Minor league affiliations
- Class: Class D (1915–1917)
- League: Blue Ridge League (1915–1917)

Major league affiliations
- Team: None

Minor league titles
- League titles (0): None

Team data
- Name: Gettysburg Patriots (1915) Gettysburg Ponies (1916–1917)
- Ballpark: Nixon Field (1915–1917)

= Gettysburg Ponies =

The Gettysburg Ponies were a minor league baseball team based in Gettysburg, Pennsylvania. From 1915 to 1917, Gettysburg teams played exclusively as members of the Class D level Blue Ridge League, beginning play in 1915 as the Gettysburg "Patriots." Gettysburg hosted minor league home games at Nixon Field

==History==
In 1915, minor league baseball play in Gettysburg began, as the Gettysburg Patriots became charter members of the six-team, Class D level Blue Ridge League. The Chambersburg Maroons, Frederick Hustlers, Hagerstown Blues, Hanover Hornets and Martinsburg Champs joined Gettysburg in beginning league play on May 27, 1915.

In their first game, the opening game to begin the 1915 season, Gettysburg defeated the Hanover Hornets 5–0 at Hanover.

On June 8, 1915, Gettysburg was defeated by the Martinsburg Champions 9–8 in a game at Willow Lane Park in Hagerstown, Maryland.

The 1915 Gettysburg Patriots ended their first Blue Ridge League season in fifth place.
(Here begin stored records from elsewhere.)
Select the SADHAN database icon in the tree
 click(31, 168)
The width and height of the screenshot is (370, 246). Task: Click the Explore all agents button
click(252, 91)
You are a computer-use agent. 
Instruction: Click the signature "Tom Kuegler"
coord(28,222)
The Patriots ended the season with a record of 28–48, playing the season under manager Ira Plane. Gettysburg finished 25.0 games behind the first place Frederick Hustlers in the final standings, as the league held no playoffs.

Hosting home games at Nixon Field on the campus of Gettysburg College had some negative ramifications. Because of the location of the ballpark, fans could easily watch the game from nearby streets, avoiding having to pay admission. Also, automobiles that parked alongside the ballpark, which had no outfield fence, were a hazard to players chasing down fly balls. Baseballs in play also rolled underneath vehicles parked at the corners of the outfield.
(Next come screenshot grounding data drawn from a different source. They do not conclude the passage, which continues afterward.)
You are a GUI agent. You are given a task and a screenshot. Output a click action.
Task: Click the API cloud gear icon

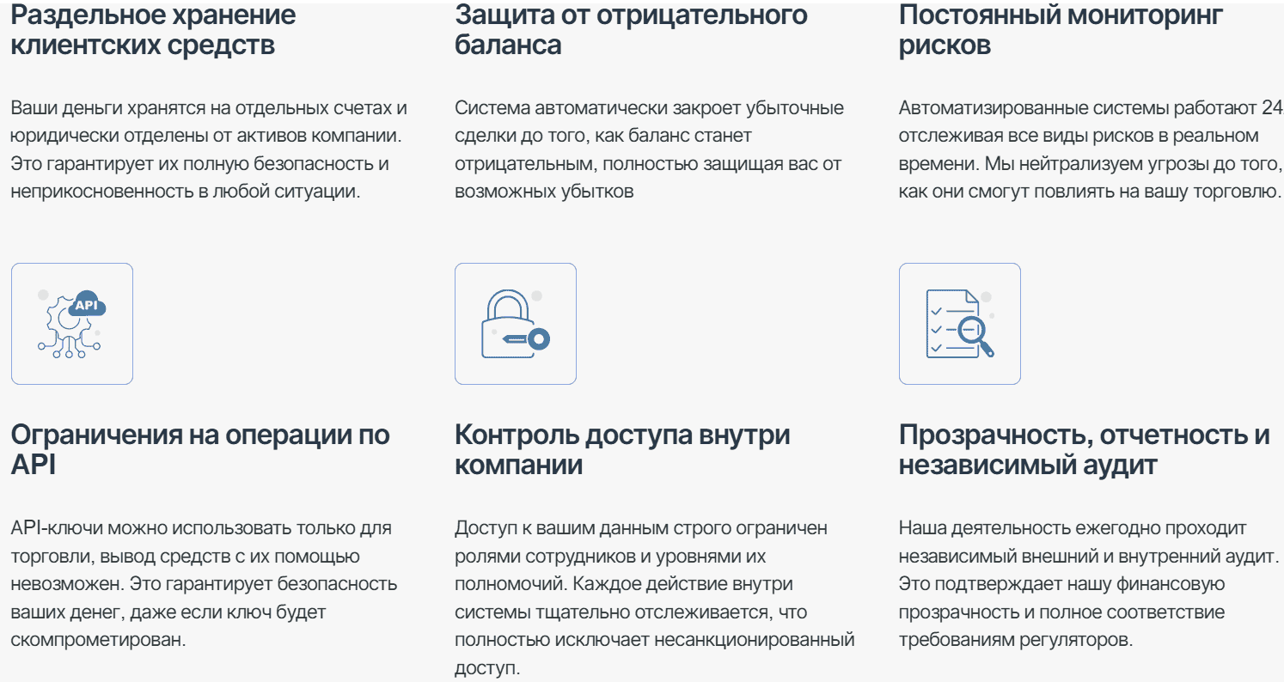tap(73, 324)
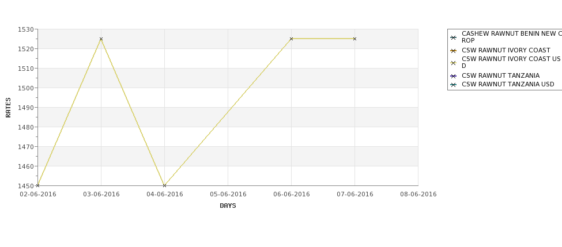Click the 1500 y-axis tick label
The height and width of the screenshot is (247, 562).
click(x=25, y=88)
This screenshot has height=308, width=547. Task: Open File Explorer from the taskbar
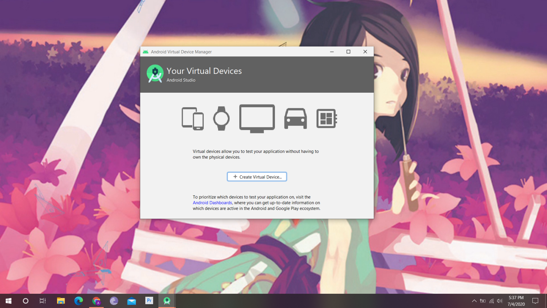(61, 301)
Before the 1916 season began, the club needed to resolve the fact that the team was known by two names. Their official Blue Ridge League name was the Gettysburg Patriots, but local newspapers called them the "Braves." Before the 1916 season began, a meeting was held where stockholders of the Patriots elected new directors and announced that 55 shares of stock in the team had sold at $20 per share to provide revenue for the team.
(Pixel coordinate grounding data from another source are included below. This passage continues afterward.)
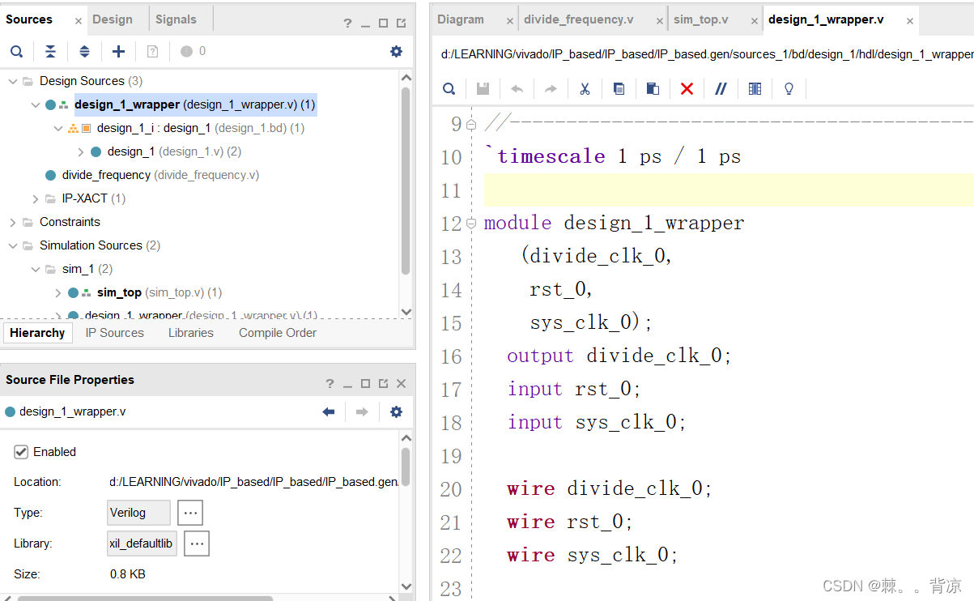This screenshot has width=974, height=601.
Task: Open the Library browse button beside xil_defaultlib
Action: tap(197, 543)
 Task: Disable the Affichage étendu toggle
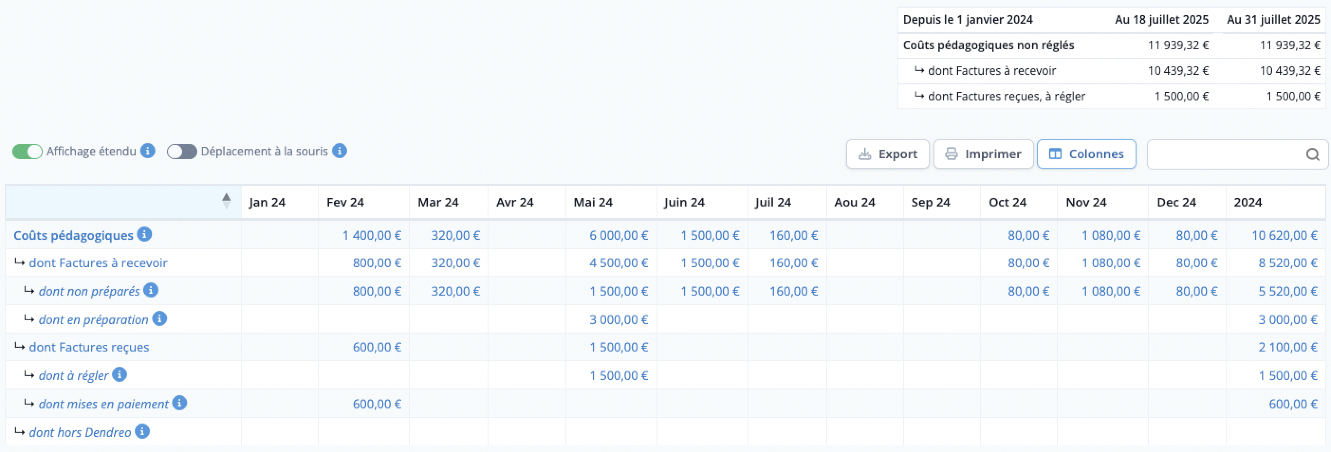tap(27, 152)
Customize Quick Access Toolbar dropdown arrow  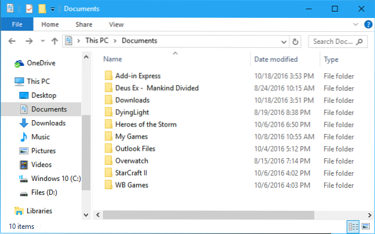point(53,9)
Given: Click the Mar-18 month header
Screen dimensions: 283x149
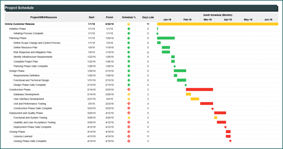Looking at the screenshot, I should point(208,20).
A new nickname was given to the 1916 team, as reported in the Frederick Post: "In order to do away with the confusion caused by giving the two different names, the Patriots and the Braves, a compromise has been reached and the Gettysburg team will be known in the future as Plank's Ponies." Plank referred to manager Ira Plank, who was the brother of Baseball Hall of Fame member Eddie Plank.

Continuing play in the 1916 Blue Ridge League, the Gettysburg "Ponies", finished last in the standings. The Ponies ended the Blue Ridge League season in sixth place. Gettysburg ended the 1916 season with a record of 35–56, playing under returning manager Ira Plank and finished 17.0 games behind the first place Chambersburg Maroons.

Due to financial and salary concerns, some Ponies players were creative in trying to earn extra money. Jimmy Dykes reported later that some of the players on the Gettysburg team traveled to some of the other league clubs to try and play under an alias to earn additional some money. Their efforts failed when they were recognized by one of the opposing managers. This issued was called to the attention of league president J. Vincent Jamison in late July, 1916. Jamison took the franchise away from Gettysburg and began talking with Piedmont, West Virginia and York, Pennsylvania, representatives about taking the team. Local Gettysburg business leaders organized and collected the minimum funds to keep the club running for the remainder of the season. After a guarantee to the league that the funds were available, Jamison agreed to return the club back to Gettysburg a week later.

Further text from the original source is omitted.